If security today places too much of a burden on the end user, then a corollary is that it does not place enough of a burden on the architect. In the example of the house made of matches, it is obvious that such a house should have never been built in the first place. Present-day hardware security has no such notion. Hardware vendors are free to market and sell products with serious vulnerabilities to the unknowing public, who are too unaware of the problem to nudge the markets into fixing the problem.
Another takeaway from the fire safety model is that present-day security is seen as a personal issue and not as a community responsibility. Indeed, there is no equivalent of a publicly-funded firefighter in today’s security landscape. The lack of collective response to security threats means that metaphorical fires are spreading freely among hosts: Botnets, largely composed of insecure and unpatched devices, are a routine threat because no one bears responsibility to take them down. And worms that distribute dangerous malware are a scourge of connected devices because once again, there is no organized defense to stop the spread.
A final, key takeaway from the fire safety model is that the system depends on clearly-defined responsibilities. Nothing is allowed to slip through the cracks.
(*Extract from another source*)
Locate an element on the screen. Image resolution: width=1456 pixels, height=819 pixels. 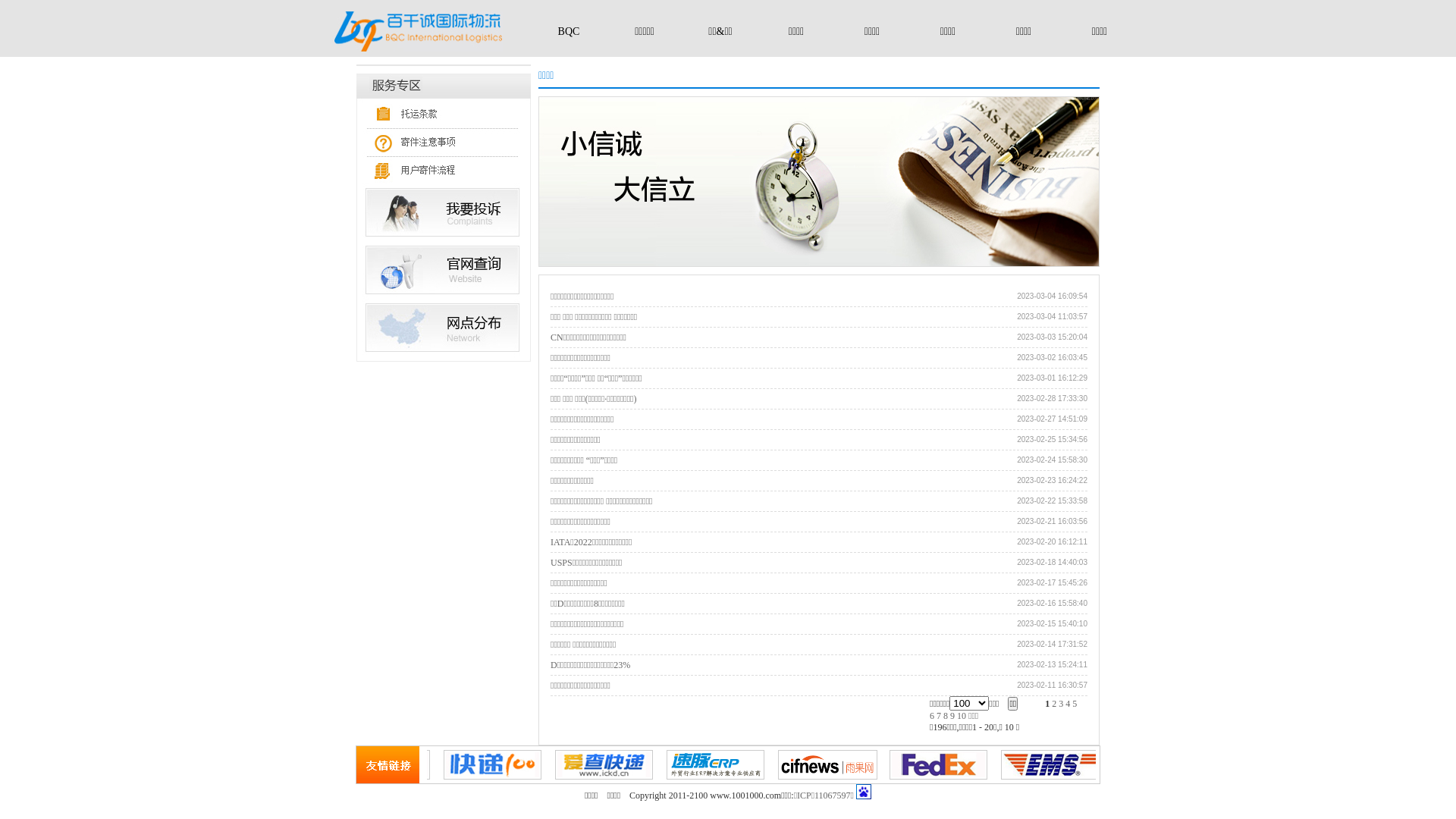
'2' is located at coordinates (1051, 704).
And if a new fire “vulnerability” is found (perhaps a material is discovered to be excessively flammable, or a new type of building floorplan gets too congested during building evacuation), then the fire code is updated to attribute responsibility somewhere. In using the fire safety analogy, a new security doctrine must allow for adaptable responsibilities, especially in a field which changes so frequently.
Of course, no model is perfect. A key difference between hardware security and fire safety is that fires are accidents333Arson is an exception, but irrelevant here, whereas cyberattacks are not. Unlike fire, attackers deliberately find the weakest points in a system and exploit them. However, we argue that this distinction has no meaningful consequences. Both fire and cyberattacks take the path of least resistance. And in both cases, the best defense is to patch the known weak spots. We conclude that intent is irrelevant, and that this seemingly important difference bears no effect on the analogy’s applicability.